At the center of circles of rapt faces, two foreign correspondents shared their experiences of informing the public about a war that's 16 time zones and a world away.
In their daily reporting in Iraq, Martha Raddatz, chief White House correspondent for ABC News, and Rajiv Chandrasekaran, assistant managing editor for the Washington Post, felt a duty to reveal the bigger picture.
The result was two books on Iraq, Chandrasekaran's Imperial Life in the Emerald City and Raddatz's The Long Road Home: A Story of War and Family.
"It breaks my heart that so few Americans are connected to this war," Raddatz said. "It really does."

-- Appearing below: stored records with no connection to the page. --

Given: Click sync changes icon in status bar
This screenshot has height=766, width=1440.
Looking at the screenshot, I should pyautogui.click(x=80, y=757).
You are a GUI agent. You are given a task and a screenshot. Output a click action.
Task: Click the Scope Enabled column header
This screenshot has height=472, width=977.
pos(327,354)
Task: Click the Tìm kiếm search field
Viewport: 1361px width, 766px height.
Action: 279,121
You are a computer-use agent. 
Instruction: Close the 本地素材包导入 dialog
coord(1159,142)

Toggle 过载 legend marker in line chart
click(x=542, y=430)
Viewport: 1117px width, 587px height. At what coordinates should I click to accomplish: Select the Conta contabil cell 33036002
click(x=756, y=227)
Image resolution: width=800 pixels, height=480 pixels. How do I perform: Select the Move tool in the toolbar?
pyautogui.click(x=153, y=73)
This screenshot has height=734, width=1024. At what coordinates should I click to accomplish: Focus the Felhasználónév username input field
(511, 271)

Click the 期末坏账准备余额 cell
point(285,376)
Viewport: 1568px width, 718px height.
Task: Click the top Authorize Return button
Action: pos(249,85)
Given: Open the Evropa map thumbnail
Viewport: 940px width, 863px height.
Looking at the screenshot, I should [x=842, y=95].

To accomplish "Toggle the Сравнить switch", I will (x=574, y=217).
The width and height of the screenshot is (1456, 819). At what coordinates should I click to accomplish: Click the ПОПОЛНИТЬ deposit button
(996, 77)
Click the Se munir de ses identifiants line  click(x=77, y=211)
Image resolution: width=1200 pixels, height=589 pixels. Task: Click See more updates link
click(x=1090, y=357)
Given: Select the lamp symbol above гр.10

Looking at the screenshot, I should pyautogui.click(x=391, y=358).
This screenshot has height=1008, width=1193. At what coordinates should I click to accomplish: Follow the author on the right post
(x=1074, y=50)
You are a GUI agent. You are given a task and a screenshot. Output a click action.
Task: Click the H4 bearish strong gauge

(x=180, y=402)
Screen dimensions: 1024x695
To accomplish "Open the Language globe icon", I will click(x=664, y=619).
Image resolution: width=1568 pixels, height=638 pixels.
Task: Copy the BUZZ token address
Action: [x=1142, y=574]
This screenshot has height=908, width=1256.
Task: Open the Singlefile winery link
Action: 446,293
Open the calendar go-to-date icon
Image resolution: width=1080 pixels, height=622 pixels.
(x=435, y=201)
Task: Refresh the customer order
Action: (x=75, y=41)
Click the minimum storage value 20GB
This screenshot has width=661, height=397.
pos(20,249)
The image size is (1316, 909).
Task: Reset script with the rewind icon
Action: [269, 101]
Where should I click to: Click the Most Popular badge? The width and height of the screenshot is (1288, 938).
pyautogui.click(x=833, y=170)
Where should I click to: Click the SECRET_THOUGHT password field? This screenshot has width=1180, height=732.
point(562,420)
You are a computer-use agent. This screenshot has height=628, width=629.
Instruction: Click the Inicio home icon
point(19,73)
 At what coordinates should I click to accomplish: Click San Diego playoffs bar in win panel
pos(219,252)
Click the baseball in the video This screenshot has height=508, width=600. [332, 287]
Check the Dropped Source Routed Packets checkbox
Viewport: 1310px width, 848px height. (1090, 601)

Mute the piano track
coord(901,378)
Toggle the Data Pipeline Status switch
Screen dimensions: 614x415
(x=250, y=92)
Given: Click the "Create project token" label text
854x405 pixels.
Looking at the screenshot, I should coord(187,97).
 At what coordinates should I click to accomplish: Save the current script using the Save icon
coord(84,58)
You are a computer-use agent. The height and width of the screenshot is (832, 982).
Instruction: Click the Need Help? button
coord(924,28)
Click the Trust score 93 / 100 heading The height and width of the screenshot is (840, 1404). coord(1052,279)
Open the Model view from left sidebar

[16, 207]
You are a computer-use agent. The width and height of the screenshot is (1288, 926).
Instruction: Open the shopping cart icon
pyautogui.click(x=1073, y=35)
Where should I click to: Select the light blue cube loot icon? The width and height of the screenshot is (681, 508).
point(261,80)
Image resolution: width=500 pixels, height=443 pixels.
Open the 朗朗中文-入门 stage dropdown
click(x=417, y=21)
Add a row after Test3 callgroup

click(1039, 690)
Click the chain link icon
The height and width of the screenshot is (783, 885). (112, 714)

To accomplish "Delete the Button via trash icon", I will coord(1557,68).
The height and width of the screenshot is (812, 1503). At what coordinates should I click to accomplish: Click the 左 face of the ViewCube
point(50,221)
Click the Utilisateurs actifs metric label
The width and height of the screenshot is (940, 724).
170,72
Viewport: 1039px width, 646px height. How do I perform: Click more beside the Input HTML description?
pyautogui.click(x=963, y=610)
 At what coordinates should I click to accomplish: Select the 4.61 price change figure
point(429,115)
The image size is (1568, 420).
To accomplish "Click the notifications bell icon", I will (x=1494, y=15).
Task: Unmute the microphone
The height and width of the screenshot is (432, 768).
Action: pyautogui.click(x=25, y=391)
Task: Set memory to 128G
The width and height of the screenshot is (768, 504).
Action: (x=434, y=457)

The authors talked about their work before an audience of nearly 200 people Saturday afternoon in St. Petersburg at the Poynter Institute, which owns the St. Petersburg Times. Poynter president Karen Brown Dunlap said the institute has held two community conversations a year since 2005.
Raddatz and Chandrasekaran described the "roulette wheel" of working in a dangerous country, dealing with a president who looks to reporters for insight on Iraq and the struggle to be a watchdog in a post-Sept. 11 climate of classified information.
The journalists covered the same war, but they took different approaches in telling its story.
Raddatz wanted to give Americans a feel for what war is like on the ground. Chandrasekaran discovered that inexperienced civilians - "the loyal and the willing" - were running the war from inside the lush Green Zone of Baghdad.
In answering what's next for the country, the two painted a dim picture of abandoning the nation to civil war or staying there for years more.
"It is not going to be victory," Raddatz said.
Deedee West, 56, of St. Petersburg, said she was impressed by the session, which was the first she attended.
"We all bear a responsibility to understand what is going on in our democracy," West said.